What you need to do: Using the word "screenshot" as the filter, copy each matching line from the records.

Records from a data collection
++++++++++

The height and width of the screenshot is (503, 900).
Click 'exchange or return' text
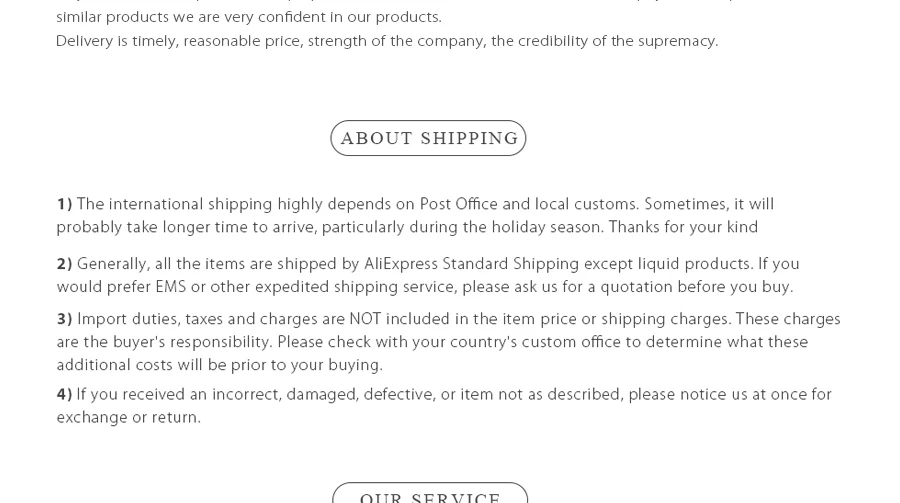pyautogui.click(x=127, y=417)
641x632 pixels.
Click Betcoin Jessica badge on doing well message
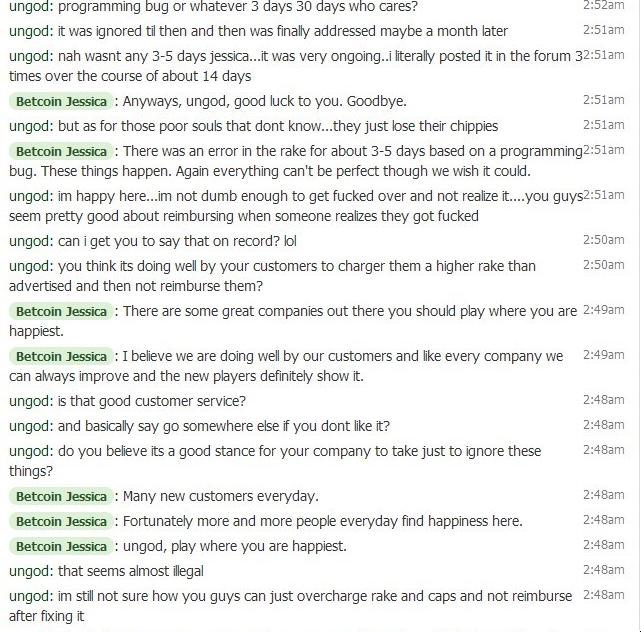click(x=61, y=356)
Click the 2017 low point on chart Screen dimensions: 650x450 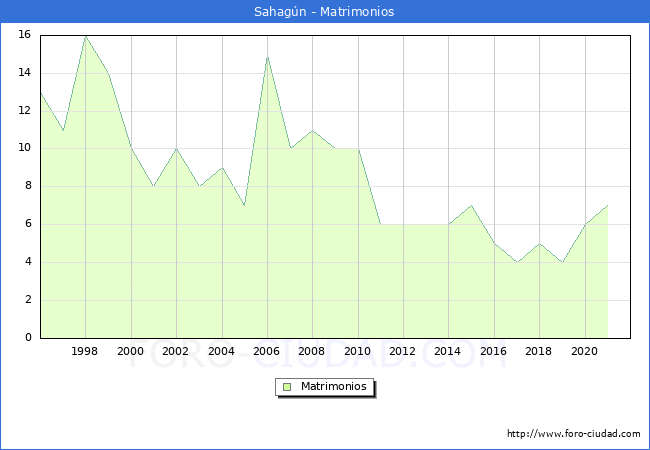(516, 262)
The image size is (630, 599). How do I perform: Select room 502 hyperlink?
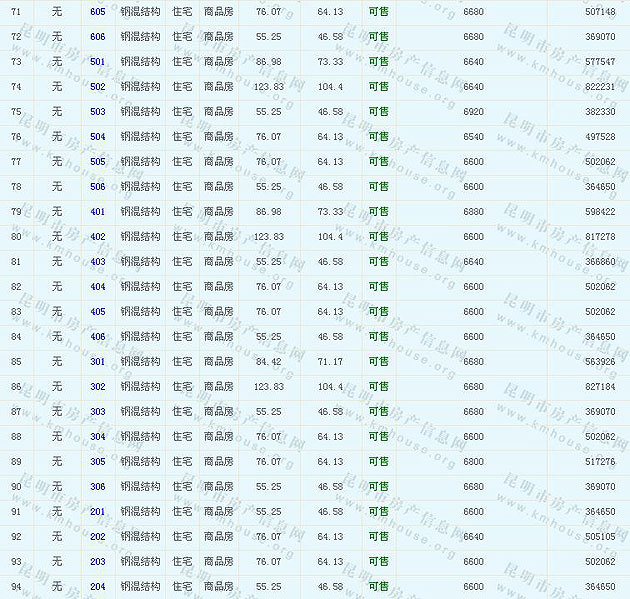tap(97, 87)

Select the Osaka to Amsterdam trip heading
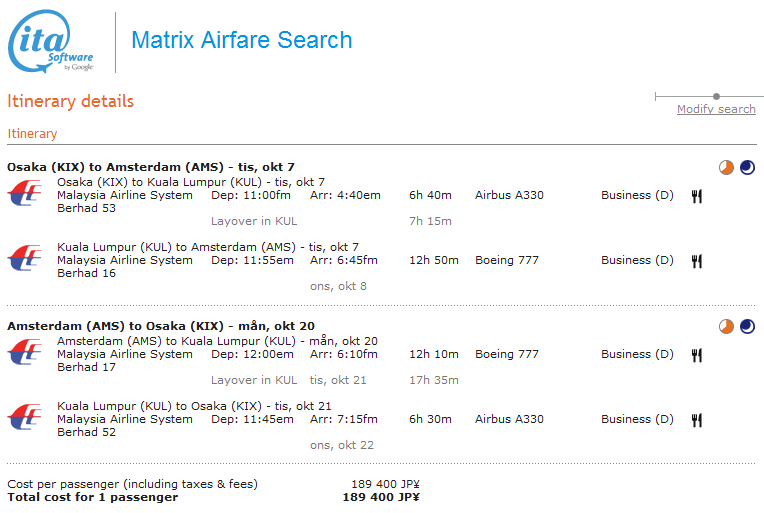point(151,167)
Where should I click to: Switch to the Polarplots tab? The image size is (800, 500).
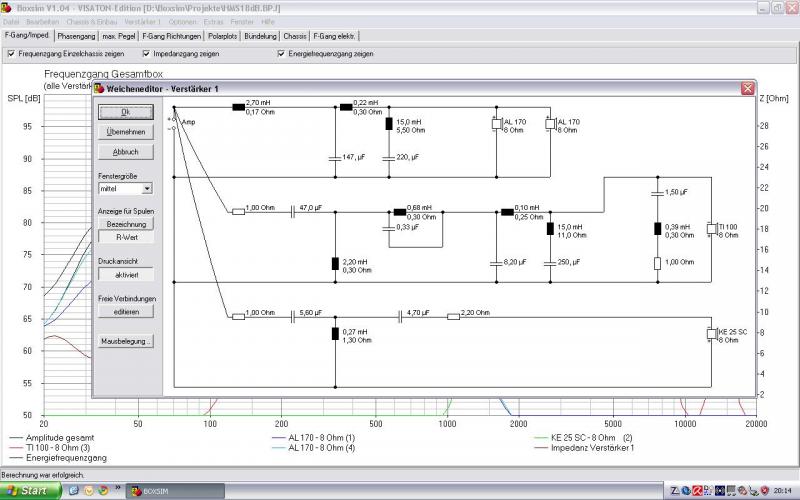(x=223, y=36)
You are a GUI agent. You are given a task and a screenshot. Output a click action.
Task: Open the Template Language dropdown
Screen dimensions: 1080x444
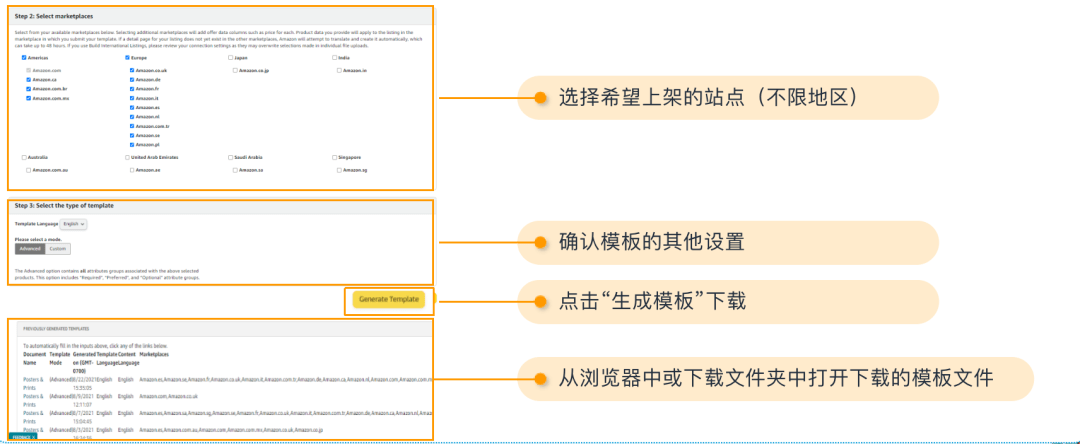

++++++++++

Response to the task:
The height and width of the screenshot is (503, 900).
You are a GUI agent. You are given a task and a screenshot. Output a click action.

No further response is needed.